Energy Reports (Dec 2023)
A novel technique for quantifying the fate of CO2 injected in oil reservoir for geological utilization and storage
Abstract
CO2-enhanced oil recovery (CO2-EOR) is a potential CO2 capture, utilization, and storage technology. In particular, CO2 can break the hydrochemical balance of water–rock and converts into carbonate minerals which are the most stable sequestration phase. The water–rock reactions are complex kinetic processes because the rate of dissolution/precipitation of minerals are vary with the pH of the formation water.
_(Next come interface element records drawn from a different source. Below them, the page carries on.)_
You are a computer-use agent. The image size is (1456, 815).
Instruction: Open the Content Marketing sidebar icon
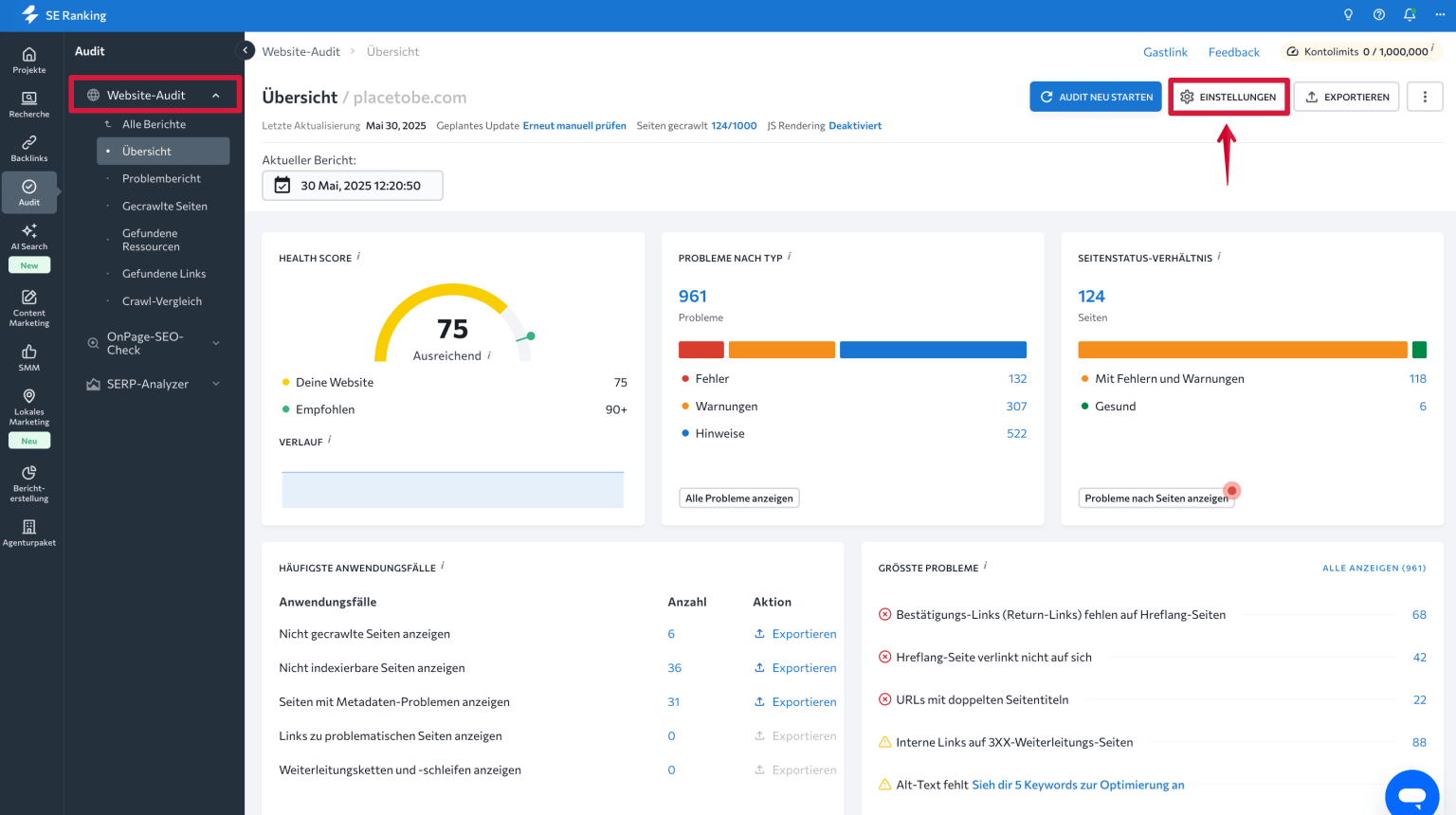[29, 308]
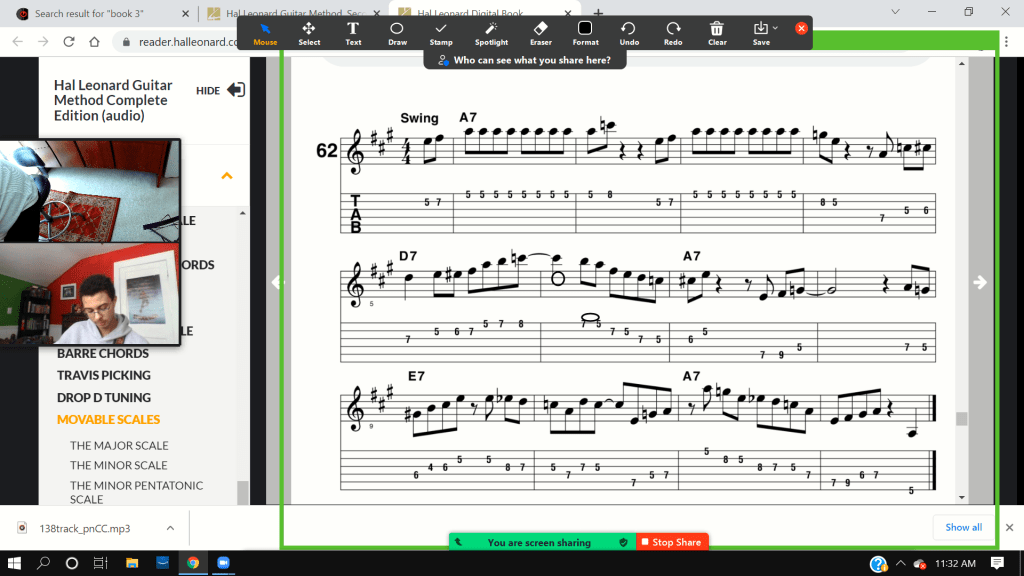
Task: Select the Eraser tool
Action: (541, 32)
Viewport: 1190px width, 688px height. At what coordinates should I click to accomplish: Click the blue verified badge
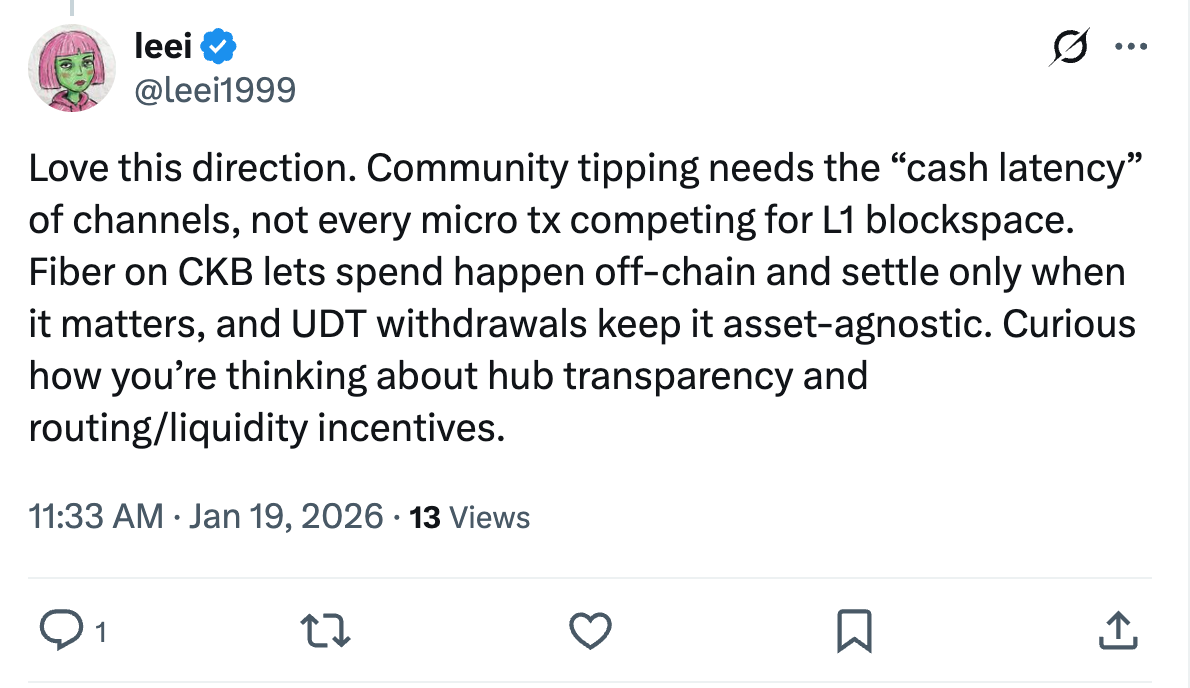click(x=220, y=45)
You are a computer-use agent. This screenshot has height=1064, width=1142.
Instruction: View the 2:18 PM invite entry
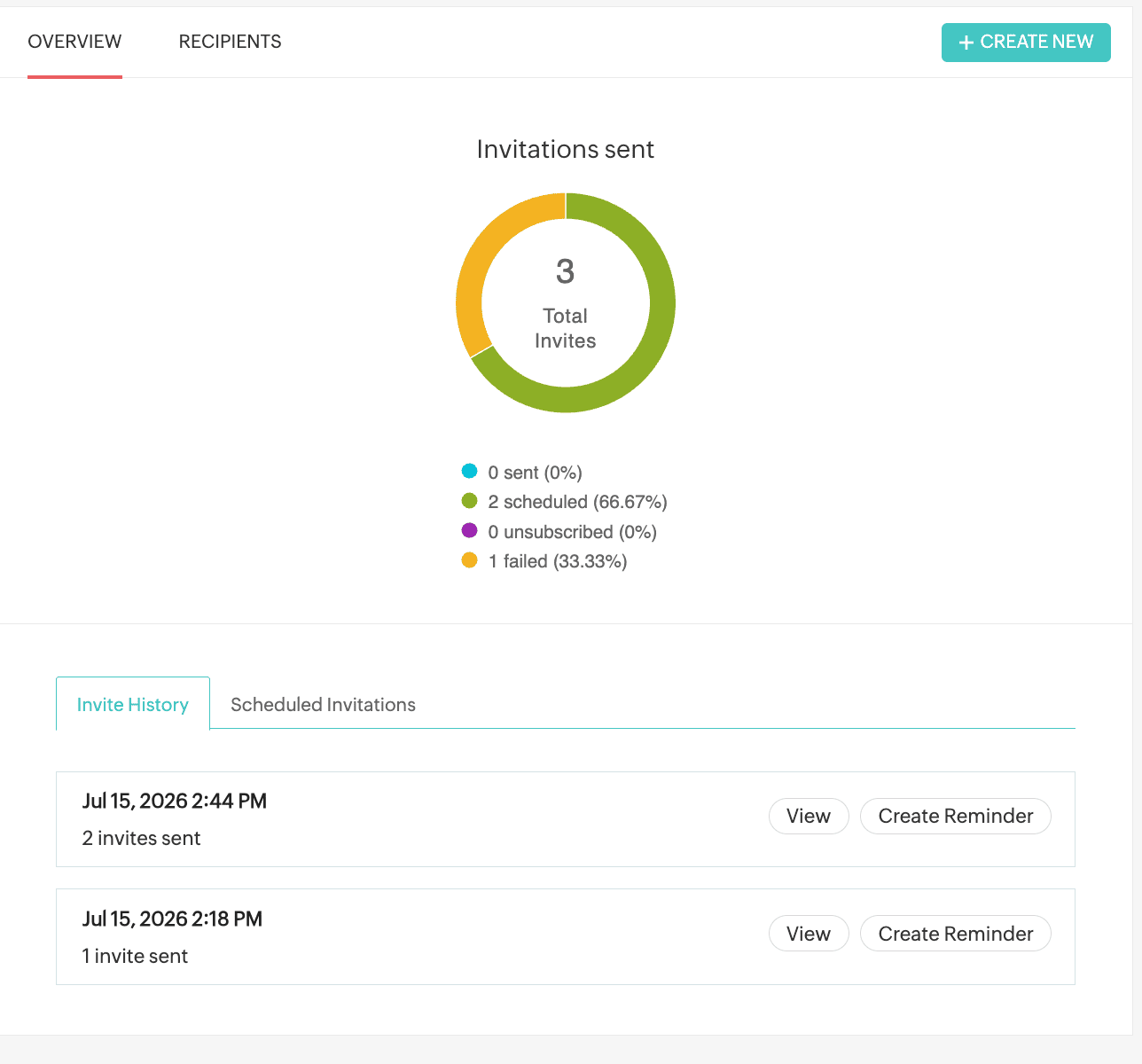click(x=809, y=934)
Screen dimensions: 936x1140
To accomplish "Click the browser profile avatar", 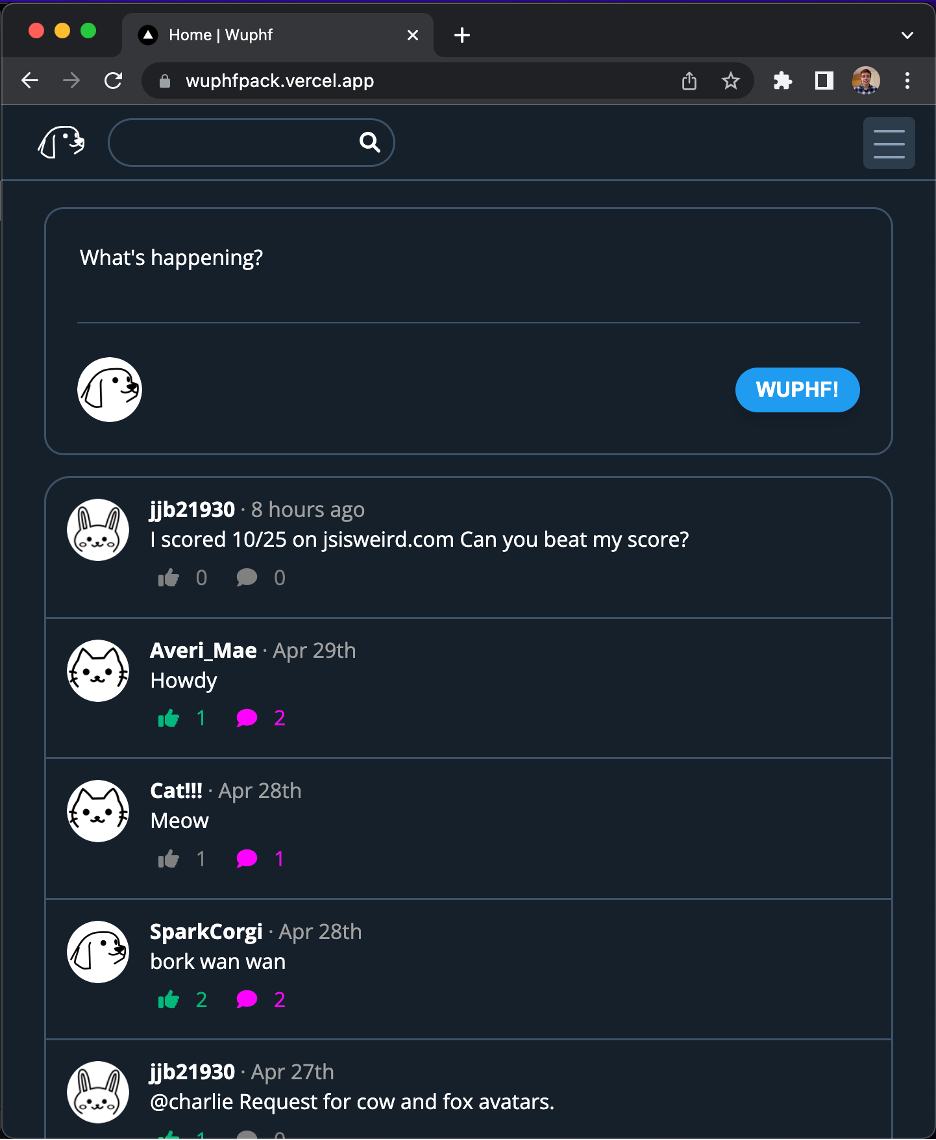I will coord(865,80).
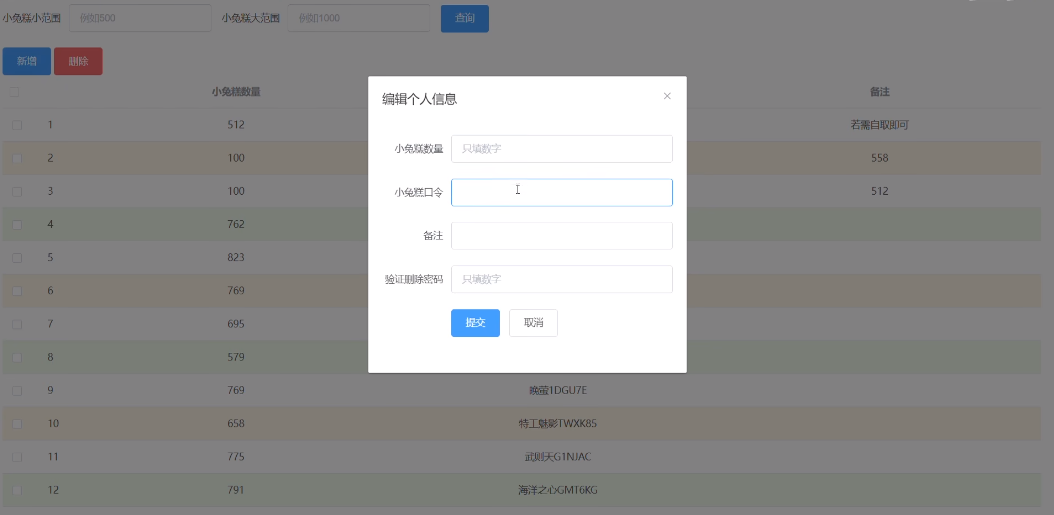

However, studies on the effect of geochemical reactions on CO2-EOR processes are lacking, and the fate of CO2 cannot be accurately quantified. In this study, we combine the characteristics of the oil phase into the thermal–hydraulic–chemical TOUGHREACT simulator to consider various water–rock geochemical kinetic reactions in CO2-EOR. Therefore, the distribution phase of CO2 can be determined completely in the reservoir. Our analyses use the realistic fluid property (pressure–volume–temperature) of multicomponent oil phase–CO2 mixtures. The model considers the possible geochemical reactions and the resulting changes in porosity and permeability. The results indicate that in gas–water cycle of 9% hydrocarbon pore volume CO2 slug, the largest distributed phase of CO2 is the gas phase, accounting for 52.2% during the CO2 injection period. After water injection, the solubility of CO2 in the oil phase increases, and CO2 is mostly dissolved in the oil phase, accounting for 53.0%. Without considering the water–rock geochemical reactions will result in an underestimation of the dissolved aqueous phase and correspondingly the others were overestimated. The maximum error of the distributed quantity is up to 6.4% of the total injection. In addition, the omission of water–rock reactions result in an underestimation of the oil recovery. Comparing with the CO2 storage in a saline aquifer, dissolution of CO2 in oil phase in CO2-EOR scenario dampens the effect of buoyancy, which leads to higher sequestration capacity for the same footprint of storage reservoir.